Implement Kafka Streams applications for real-time data processing with Java and Scala

Advanced 45 min Apr 04, 2026 12 views
Ubuntu 24.04 Debian 12 AlmaLinux 9 Rocky Linux 9

Build production-grade Kafka Streams applications for real-time data processing using Java and Scala. Configure stream processing topologies, implement windowing operations, and deploy scalable streaming applications with monitoring.

Prerequisites

  • Running Apache Kafka cluster
  • Java 11 or later installed
  • Maven and SBT build tools
  • Sufficient memory (4GB+ recommended)
  • Understanding of stream processing concepts

What this solves

Kafka Streams enables you to build real-time stream processing applications that transform, aggregate, and analyze continuous data flows. This tutorial shows you how to implement production-ready Kafka Streams applications in both Java and Scala with proper topology configuration, windowing operations, and monitoring.

Step-by-step installation

Update system packages

Start by updating your package manager to ensure you get the latest versions of all dependencies.
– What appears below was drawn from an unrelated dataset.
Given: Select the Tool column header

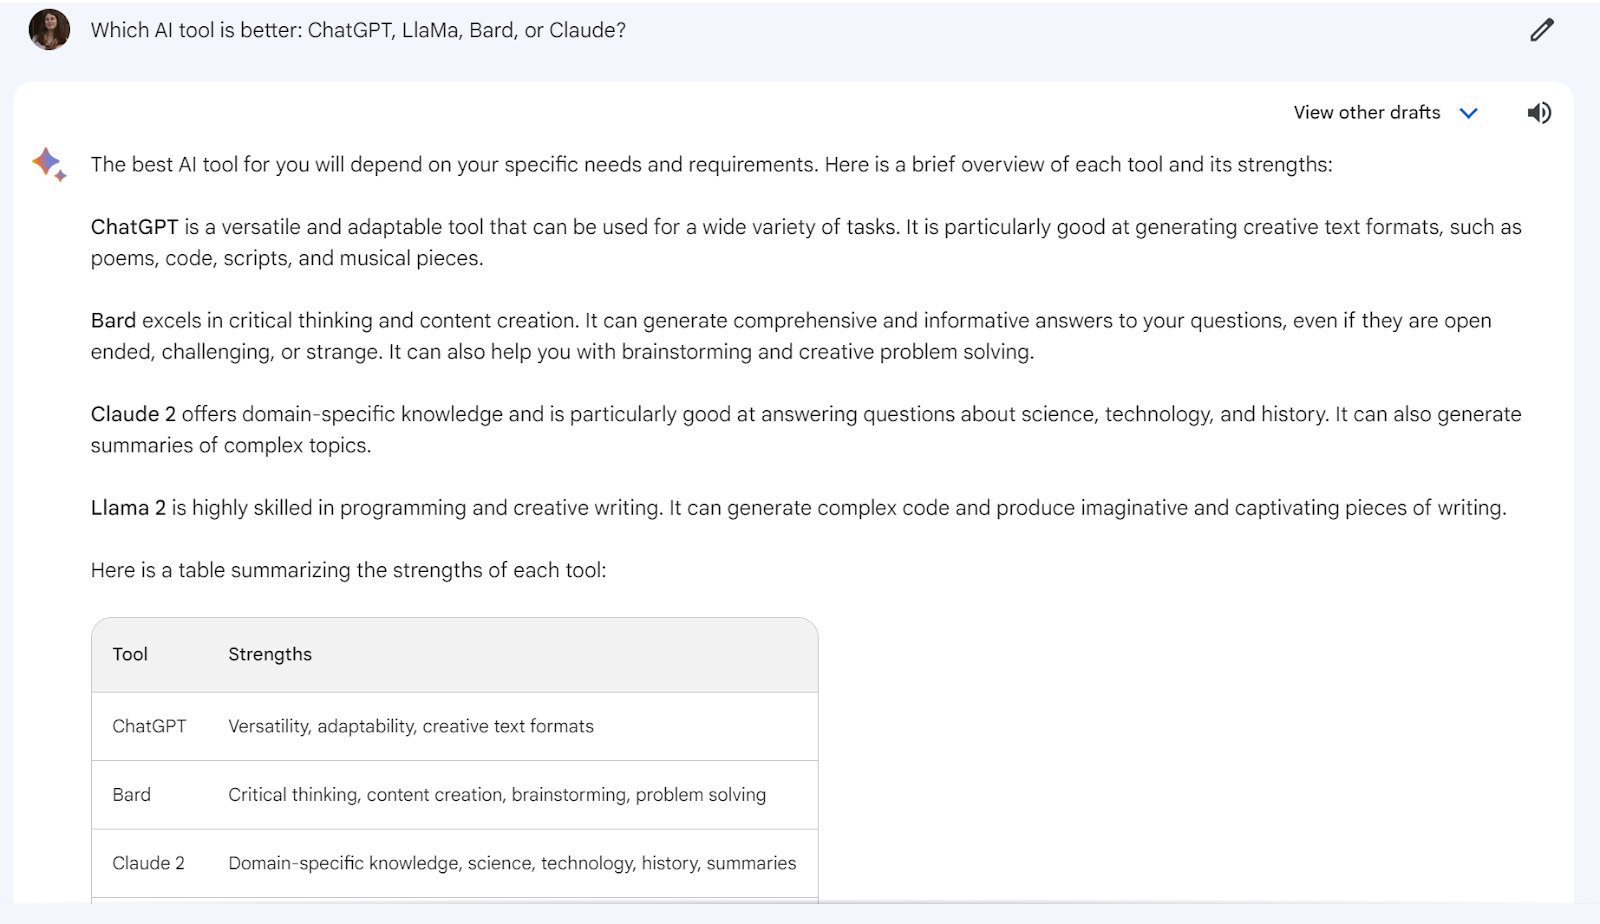Looking at the screenshot, I should point(130,654).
sudo apt update && sudo apt upgrade -y
sudo dnf update -y

Install Java Development Kit

Kafka Streams requires Java 11 or later for optimal performance and compatibility.

sudo apt install -y openjdk-21-jdk openjdk-21-jre
export JAVA_HOME=/usr/lib/jvm/java-21-openjdk-amd64
echo 'export JAVA_HOME=/usr/lib/jvm/java-21-openjdk-amd64' >> ~/.bashrc
sudo dnf install -y java-21-openjdk java-21-openjdk-devel
export JAVA_HOME=/usr/lib/jvm/java-21-openjdk
echo 'export JAVA_HOME=/usr/lib/jvm/java-21-openjdk' >> ~/.bashrc

Install Scala build tools

Install SBT (Scala Build Tool) for compiling and managing Scala-based Kafka Streams applications.

echo "deb https://repo.scala-sbt.org/scalasbt/debian all main" | sudo tee /etc/apt/sources.list.d/sbt.list
curl -sL "https://keyserver.ubuntu.com/pks/lookup?op=get&search=0x2EE0EA64E40A89B84B2DF73499E82A75642AC823" | sudo apt-key add
sudo apt update
sudo apt install -y sbt scala
sudo dnf install -y dnf-plugins-core
sudo dnf copr enable -y bintray/rpm
curl -L https://github.com/sbt/sbt/releases/download/v1.9.7/sbt-1.9.7.tgz | sudo tar -xz -C /opt/
sudo ln -s /opt/sbt/bin/sbt /usr/local/bin/sbt

Install Apache Maven

Maven handles Java project dependencies and builds for Kafka Streams applications.

sudo apt install -y maven
sudo dnf install -y maven

Create application directory structure

Set up organized directories for both Java and Scala Kafka Streams applications.

mkdir -p ~/kafka-streams-apps/{java-app,scala-app}
cd ~/kafka-streams-apps

Create Java Kafka Streams application

Initialize Maven project structure

Create a complete Maven project with the proper directory layout for Java development.

cd java-app
mvn archetype:generate -DgroupId=com.example.streams \
  -DartifactId=kafka-streams-java \
  -DarchetypeArtifactId=maven-archetype-quickstart \
  -DinteractiveMode=false
cd kafka-streams-java

Configure Maven dependencies

Add Kafka Streams dependencies and configure Java version in the POM file.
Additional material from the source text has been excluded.